4La « Repubblica letteraria » était d’emblée présentée comme une société « aristocratique » qui regrouperait « les lettrés les meilleurs et les plus importants de l’Italie ». Fondée sur le mérite et le talent, elle exigeait des futurs membres des preuves concrètes de leur science, c’est-à-dire des publications. C’était là également une garantie pour l’avenir et, de surcroît, le moyen d’éliminer les médiocres, de décourager d’emblée des candidats mus par la seule ambition. Encore tout livre ne constituait pas un titre. Il fallait produire des ouvrages utiles et Muratori expliquait longuement et précisément ce qu’il entendait par-là : des écrits originaux – des « parti d’ingegno » par opposition aux « opere di schiena » et autres travaux de compilation –, des ouvrages critiques contribuant, quel que soit le sujet, par des matériaux nouveaux au progrès du savoir. Ces auteurs formeraient l’ordre des archontes. À leur côté et de façon exceptionnelle, Muratori admettait deux catégories de lettrés : d’une part, des doctes qui étaient sur le point de donner un grand ouvrage qui leur aurait par la suite nécessairement mérité l’entrée dans la « Repubblica » ; d’autre part, des jeunes talents qui constitueraient l’ordre des candidats, en fait, un vivier où puiser lorsqu’il faudrait remplacer des archontes.

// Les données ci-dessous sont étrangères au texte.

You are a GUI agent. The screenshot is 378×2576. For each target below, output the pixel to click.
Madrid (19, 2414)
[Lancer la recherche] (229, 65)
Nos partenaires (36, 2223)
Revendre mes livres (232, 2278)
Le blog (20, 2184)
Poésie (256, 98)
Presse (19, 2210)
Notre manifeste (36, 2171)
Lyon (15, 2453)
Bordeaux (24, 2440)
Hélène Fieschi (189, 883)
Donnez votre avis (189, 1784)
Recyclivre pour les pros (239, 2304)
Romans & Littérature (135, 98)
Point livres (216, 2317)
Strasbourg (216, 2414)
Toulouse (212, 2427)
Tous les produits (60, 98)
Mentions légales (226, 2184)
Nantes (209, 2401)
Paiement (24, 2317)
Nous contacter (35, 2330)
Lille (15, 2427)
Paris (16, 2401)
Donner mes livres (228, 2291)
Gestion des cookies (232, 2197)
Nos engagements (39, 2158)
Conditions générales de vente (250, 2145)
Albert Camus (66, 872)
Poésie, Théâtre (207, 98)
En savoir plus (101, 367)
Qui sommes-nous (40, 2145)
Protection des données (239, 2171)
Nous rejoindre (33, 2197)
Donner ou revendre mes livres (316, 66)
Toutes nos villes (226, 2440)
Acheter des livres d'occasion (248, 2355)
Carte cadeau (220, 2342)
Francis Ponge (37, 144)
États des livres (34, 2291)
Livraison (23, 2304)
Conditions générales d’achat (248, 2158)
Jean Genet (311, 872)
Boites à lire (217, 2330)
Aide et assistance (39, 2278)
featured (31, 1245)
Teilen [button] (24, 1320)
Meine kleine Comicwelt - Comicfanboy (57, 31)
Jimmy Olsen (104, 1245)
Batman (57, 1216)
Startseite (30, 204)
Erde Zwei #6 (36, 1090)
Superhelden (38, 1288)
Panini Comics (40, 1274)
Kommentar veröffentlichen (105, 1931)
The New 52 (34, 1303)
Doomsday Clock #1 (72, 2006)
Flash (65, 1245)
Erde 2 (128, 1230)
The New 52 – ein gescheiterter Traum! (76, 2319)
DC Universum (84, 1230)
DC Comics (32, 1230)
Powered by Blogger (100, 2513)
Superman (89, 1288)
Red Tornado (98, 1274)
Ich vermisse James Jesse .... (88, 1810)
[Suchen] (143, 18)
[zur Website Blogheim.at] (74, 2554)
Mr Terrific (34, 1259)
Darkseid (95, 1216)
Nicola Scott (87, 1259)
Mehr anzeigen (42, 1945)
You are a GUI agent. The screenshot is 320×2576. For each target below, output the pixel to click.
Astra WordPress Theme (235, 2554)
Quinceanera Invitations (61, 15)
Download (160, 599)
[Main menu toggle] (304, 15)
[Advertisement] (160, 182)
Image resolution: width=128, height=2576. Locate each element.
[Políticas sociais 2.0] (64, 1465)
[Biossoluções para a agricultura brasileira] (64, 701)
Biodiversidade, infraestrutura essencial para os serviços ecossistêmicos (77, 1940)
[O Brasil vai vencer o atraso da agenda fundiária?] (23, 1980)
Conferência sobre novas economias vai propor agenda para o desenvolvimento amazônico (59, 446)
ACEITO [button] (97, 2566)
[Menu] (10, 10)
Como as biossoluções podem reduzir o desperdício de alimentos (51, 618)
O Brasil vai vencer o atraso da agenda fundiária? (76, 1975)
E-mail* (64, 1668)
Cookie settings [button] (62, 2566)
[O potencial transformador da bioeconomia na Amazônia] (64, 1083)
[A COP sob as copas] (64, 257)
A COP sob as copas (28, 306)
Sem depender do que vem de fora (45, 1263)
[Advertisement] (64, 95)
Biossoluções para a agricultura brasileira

Bacchini, le maître de Muratori, était réservé sur l’admission de lettrés qui n’offraient que des promesses ; par contre, il proposait deux autres catégories de membres : de plein droit, dans la catégorie des archontes, des hommes de notoriété européenne qui n’avaient rien publié mais qui, par leurs conseils, leurs correspondances, leurs bibliothèques, favorisaient la cause du savoir ; de façon subalterne, des imprimeurs, des graveurs, des dessinateurs, ainsi que des artisans capables de fabriquer les instruments nécessaires à l’équipement des laboratoires4. Les deux listes d’archontes que Muratori publia comprenaient soixante-trois noms, en fait, les représentants les plus illustres des sciences et des lettres de la péninsule, y compris ces serviteurs aussi dévoués et efficaces du monde savant qu’étaient Magliabechi à Florence et Valletta à Naples5.
5Réunion des esprits les plus distingués d’Italie, la « Repubblica letteraria » ne serait point une société honorifique. Un immense programme de travail lui était assigné. Tout d’abord, il serait dressé pour chaque discipline un état où apparaîtraient clairement « les défauts, abus et préjugés » qui l’encombraient, où seraient présentées les solutions pour y remédier, où seraient indiqués les voies et les moyens suivant lesquels progresser. Autant de bilans qui seraient publiés afin de servir de base à de futurs travaux. Aucun domaine du savoir n’échappait à la juridiction de la « Repubblica letteraria ». Toutefois, Muratori désignait des aires de recherche privilégiées, voire des travaux précis à accomplir. Par ailleurs, afin de stimuler encore les énergies, afin de ne rien perdre qui pût contribuer à l’augmentation du savoir, il prévoyait que tous les trois ans cette société publierait le bilan de son activité ; de même, elle mènerait à bon port des découvertes ou des ouvrages que leurs auteurs, faute de moyens ou de persévérance, auraient laissé à l’état d’ébauche ; dans un ordre d’idées similaire, elle proposerait, en publiant des listes de livres inventés, des sujets de recherche à des esprits laborieux mais dépourvus d’imagination ; enfin, elle travaillerait à un journal qui recenserait les ouvrages les meilleurs publiés en Italie aussi bien qu’à l’étranger. Plus généralement, elle s’appliquerait à une réforme des cadres de la vie intellectuelle, les universités, les académies, les écoles monastiques ; elle indiquerait des mesures à prendre afin de redresser l’industrie typographique et de réformer la censure ; elle pousserait à l’accroissement des bibliothèques et des cabinets d’antiquités et elle plaiderait pour une large ouverture de leurs collections pour le plus grand bénéfice des savants.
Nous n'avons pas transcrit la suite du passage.